Article rédigé par Yann Thompson
France Télévisions
Publié Mis à jour
Temps de lecture : 7 min
Le chèque alimentaire, qui doit être présenté en juin par le gouvernement, est une promesse d'Emmanuel Macron qui remonte à 2020. (JEREMIE LUCIANI / FRANCEINFO)

Imaginée pour permettre aux consommateurs d'acheter des produits "durables", la mesure a été plusieurs fois remise à plus tard, avant de revenir dans le débat face à la hausse des prix.

Pour faire face à "la première urgence des Français", le gouvernement promet de frapper vite et fort. "Des lois d'urgence pour le pouvoir d'achat seront les premiers textes de ce quinquennat", a affirmé la Première ministre Elisabeth Borne le 27 mai. Les grandes lignes de ces mesures seront dévoilées en Conseil des ministres d'ici une semaine, avant une présentation complète le 29 juin, a précisé la porte-parole du gouvernement, lundi 30 mai, dans Le Parisien (article payant).
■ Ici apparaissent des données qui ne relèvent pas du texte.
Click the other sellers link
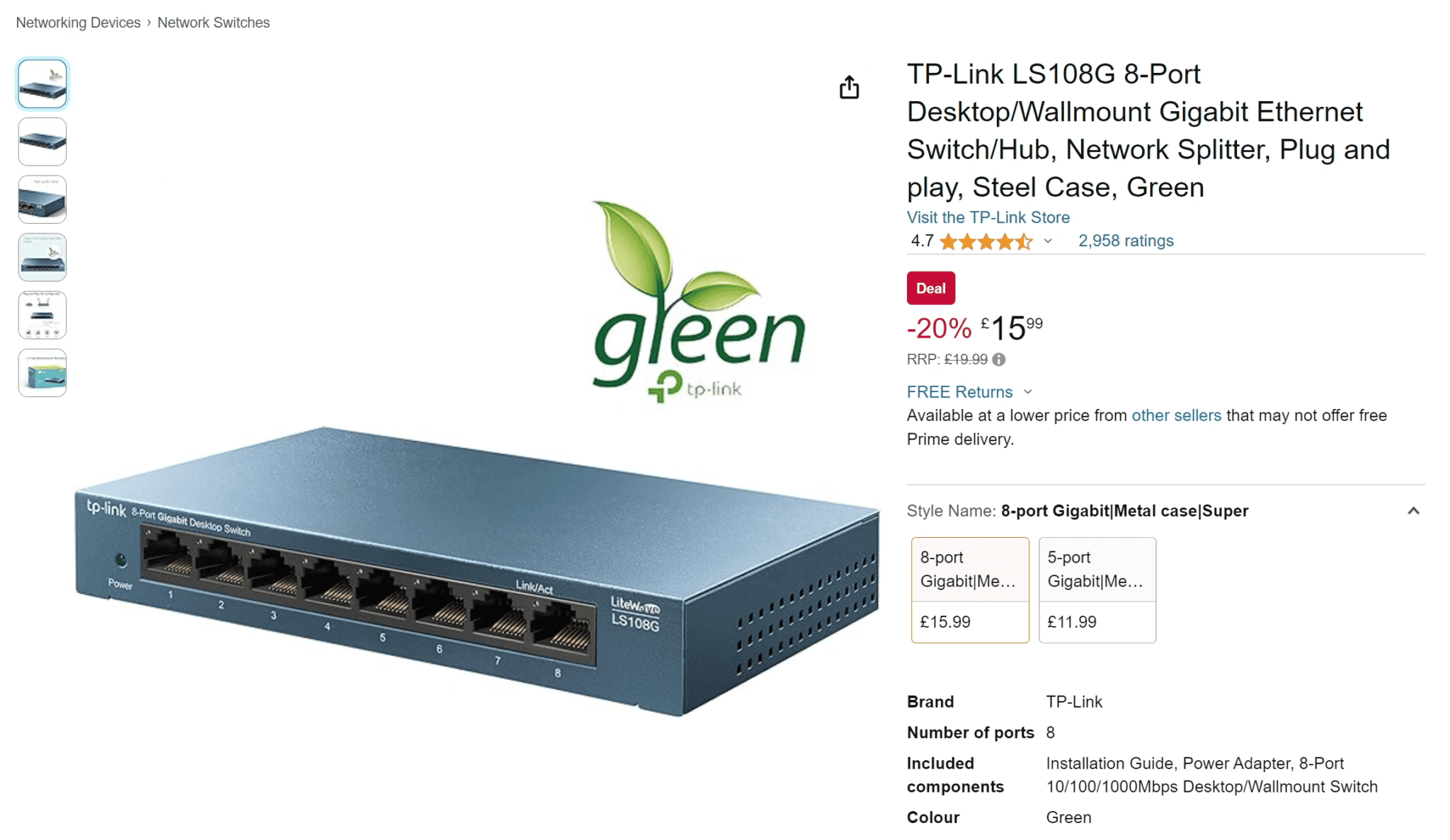click(x=1176, y=415)
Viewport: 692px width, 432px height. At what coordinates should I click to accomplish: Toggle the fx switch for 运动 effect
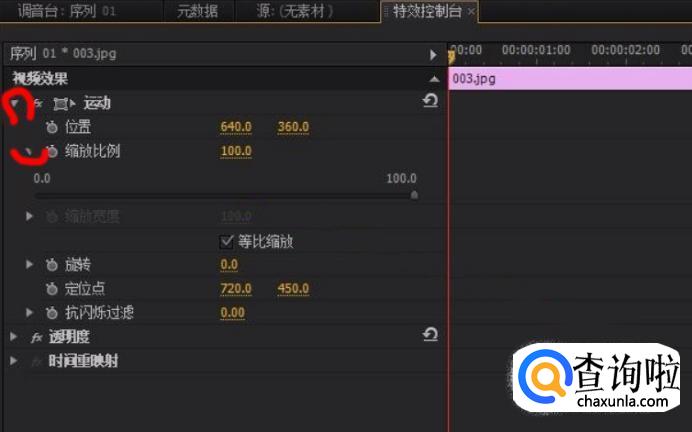point(38,103)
L'une des mesures préparées par l'exécutif est un chèque alimentaire, destiné aux ménages modestes touchés par la hausse des prix dans l'alimentation. Une nouveauté ? Pas tant que cela. Ce projet, acté depuis un an et demi, a longtemps pris la poussière dans les cartons du gouvernement, avant de ressurgir dans un contexte d'inflation croissante. Franceinfo vous raconte la difficile gestation de ce chèque, qui reste encore à libeller.

1Juin 2020 : la Convention citoyenne pour le climat propose cette idée

Souvenez-vous l'été 2020. Après neuf mois de travail, le 21 juin, les membres de la Convention citoyenne pour le climat (CCC) adoptent une série de 149 propositions pour réduire les émissions de gaz à effet de serre de la France. Secoué par la crise des "gilets jaunes", Emmanuel Macron leur avait donné un mot d'ordre : la "justice sociale". Message reçu. Pour encourager les consommateurs à acheter "des produits durables", l'une des mesures retenues consiste à "mettre en place des chèques alimentaires pour les plus démunis".
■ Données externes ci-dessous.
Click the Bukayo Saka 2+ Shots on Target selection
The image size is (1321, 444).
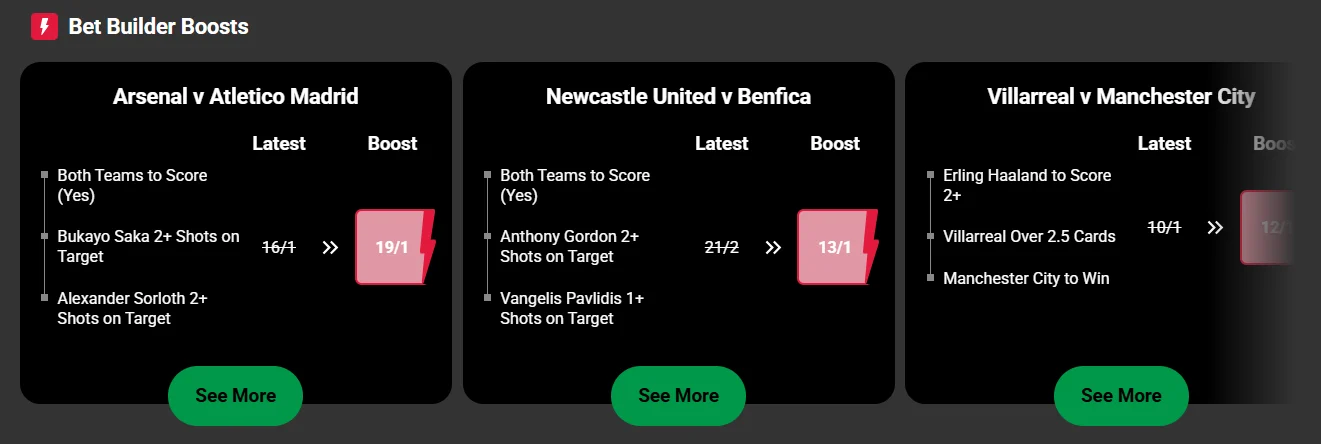(148, 246)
Les citoyens souhaitent que ces chèques soient utilisables "pour des produits bios" ou "dans les Amap", des associations promouvant les circuits courts. Mais, anticipant des obstacles juridiques, ils proposent une définition plus large et incluent diverses mentions comme "Label rouge", "Haute valeur environnementale", "Pêche durable" ou encore "Produit à la ferme".

Sur le plan logistique, la distribution de ces chèques serait confiée aux centres communaux d'action sociale (CCAS). "Dans certaines communes, ils sont déjà chargés de distribuer des bons alimentaires, ressemblant à des tickets restaurants, qui permettent de faire des courses dans des épiceries sociales ou des commerces partenaires", vante la Convention citoyenne pour le climat.
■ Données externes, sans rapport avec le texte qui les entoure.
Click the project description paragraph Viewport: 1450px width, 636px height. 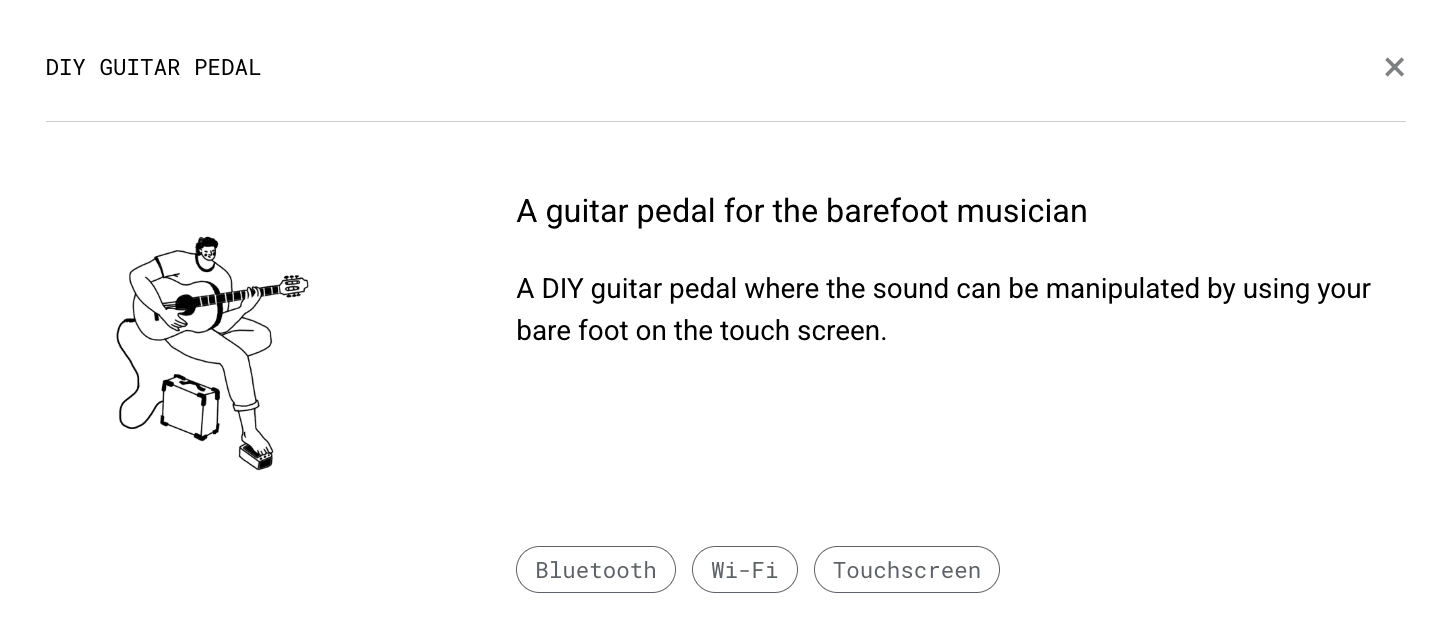coord(943,310)
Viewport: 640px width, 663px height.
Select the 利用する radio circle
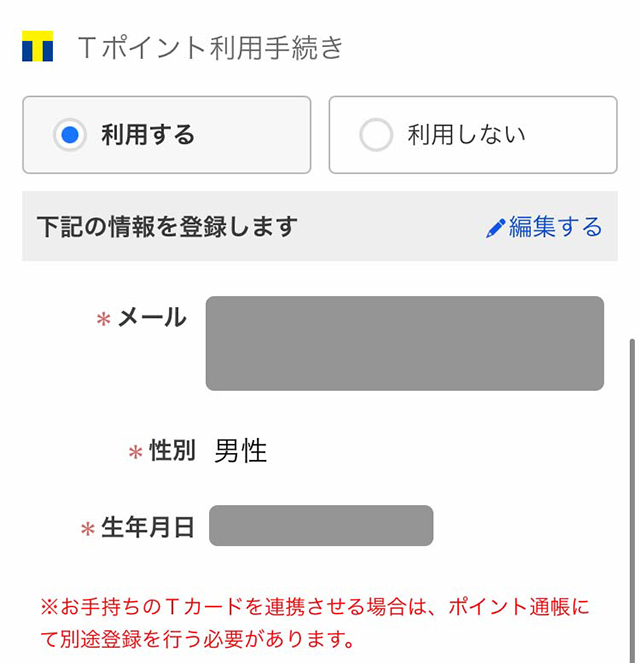click(x=69, y=135)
2Juin à décembre 2020 : Emmanuel Macron promet de la concrétiser

Quelques jours plus tard, le 29 juin, Emmanuel Macron s'engage à soumettre au gouvernement ou au Parlement la quasi-totalité des propositions de la CCC. Devant les citoyens réunis dans les jardins de l'Elysée, il cite quelques "propositions fortes" qu'il souhaite "toutes voir reprises", à commencer par les "chèques alimentaires, pour permettre aux plus modestes d'acheter des produits de qualité".

Emmanuel Macron s'exprime devant les 150 citoyens de la CCC, à l'Elysée, le 29 juin 2020. (CHRISTIAN HARTMANN / AFP)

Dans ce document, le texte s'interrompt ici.